The initiative is part of a wave of similar legislation being proposed in other countries, based on the United Nations Guiding Principles on Business and Human Rights.
The Swiss political system prioritizes direct democracy over party politics. Major policy issues are decided in referenda which are held several times a year. A popular initiative allows Swiss citizens to request an amendment to the Federal Constitution. Supporters of an initiative have 18 months to collect 100,000 signatures before a vote can be held. To succeed, a majority of voters and of cantons need to vote in favour of the initiative.

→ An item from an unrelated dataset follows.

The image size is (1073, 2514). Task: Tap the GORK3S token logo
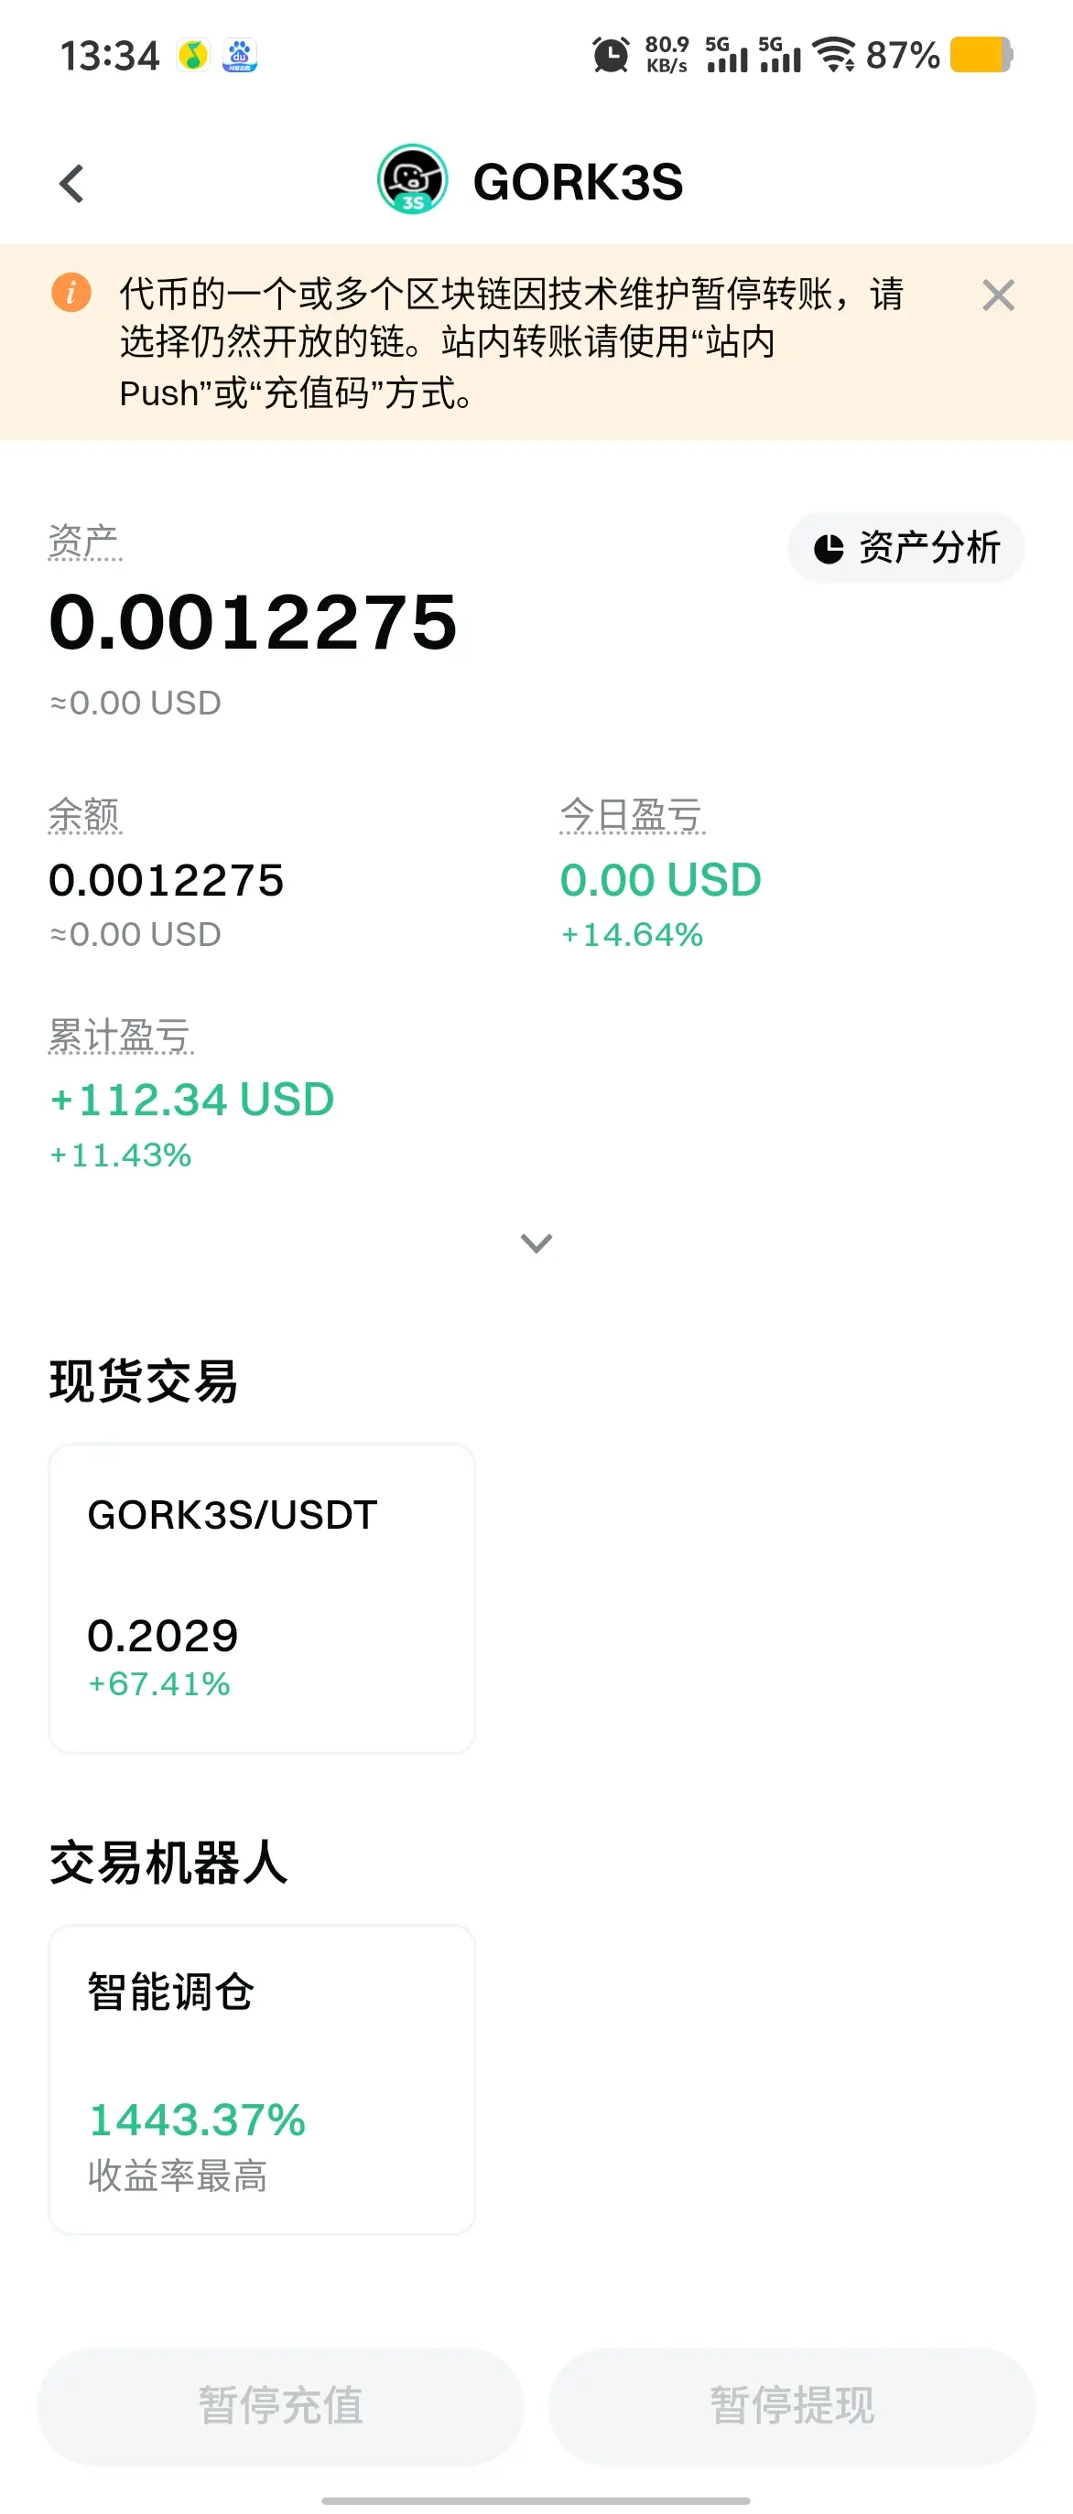point(412,180)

The Responsible Business Initiative was created by the Swiss Coalition for Corporate Justice, made up of Swiss human rights and environmental organizations, religious groups and trade unions, including IndustriALL Global Union affiliates Syna and Unia. The initiative has broad popular support, including from 120 NGOs and all the country’s churches. The coalition collected 120,000 signatures in less than a year, and submitted them to Parliament for the subsequent stages.
The initiative targets the activity of companies based in Switzerland, including multinational corporations that IndustriALL engages with, such as Glencore and LafargeHolcim. If the initiative succeeds, these companies, and all Swiss-based firms, will be legally responsible for human rights abuses and environmental violations anywhere in the world, caused by companies under their control. Victims of human rights violations and environmental damage will be able to seek redress in Switzerland.

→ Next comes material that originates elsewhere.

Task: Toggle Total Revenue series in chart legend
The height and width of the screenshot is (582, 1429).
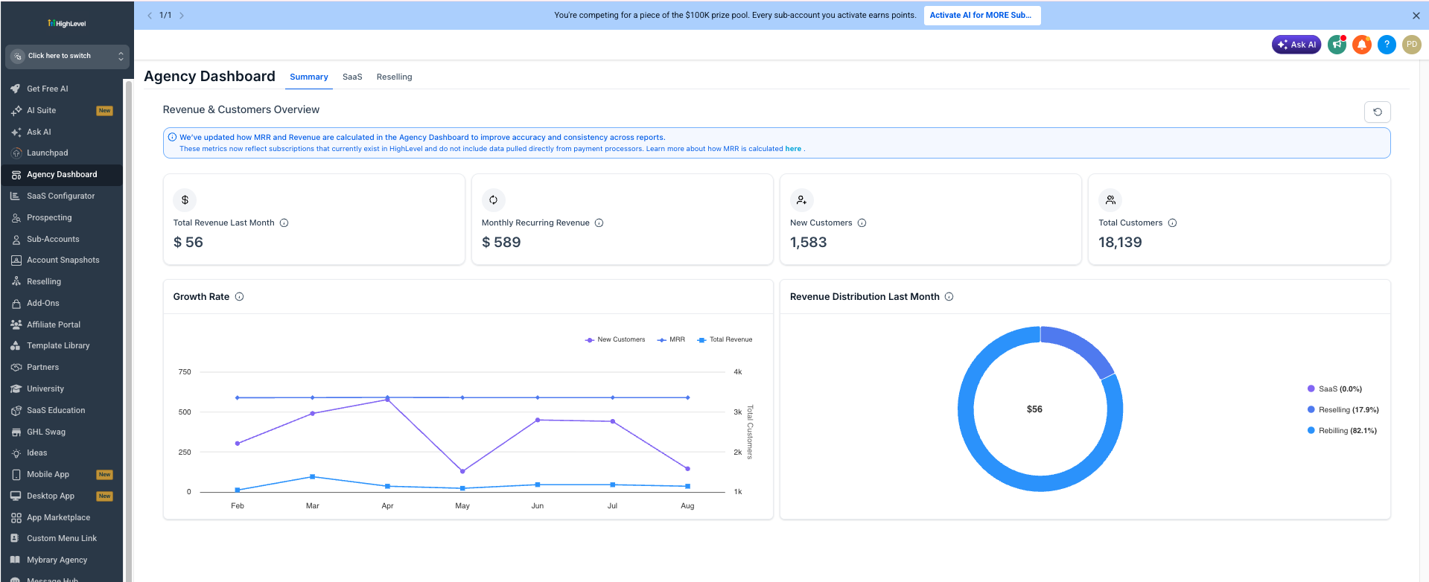Action: pyautogui.click(x=725, y=339)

It has taken almost five years of continuous campaigning to bring the initiative to the vote. The corporate lobby is fighting hard against the initiative, saying it will make Swiss companies “guilty until proven innocent” for abuses anywhere in their supply chains, and open the door to “blackmail” by activists. Fearing that the initiative would impose crippling legal liabilities that will make businesses uncompetitive, the government initially recommended that the initiative be rejected, before developing a watered-down counter-proposal.
IndustriALL has been involved in the process of bringing the initiative to the vote from the beginning. In 2018, IndustriALL brought trade unionists from Glencore operations in Australia, Colombia and the Democratic Republic of the Congo to Switzerland to speak about the company’s behaviour abroad.
As momentum builds towards to the vote, the distinctive orange flag of the campaign has appeared in windows and on balconies across the country, as people show their support.
IndustriALL general secretary Valter Sanches said:
“For too long, multinational corporations have been able to hide their abuses behind a veneer of respectability, using plausible deniability whenever bad behaviour is highlighted. The Responsible Business Initiative is part of a global movement by unions and civil society organizations to hold companies responsible for their behaviour.
“Our message is this: we are coming for you. There is nowhere to hide. We will hold you accountable.”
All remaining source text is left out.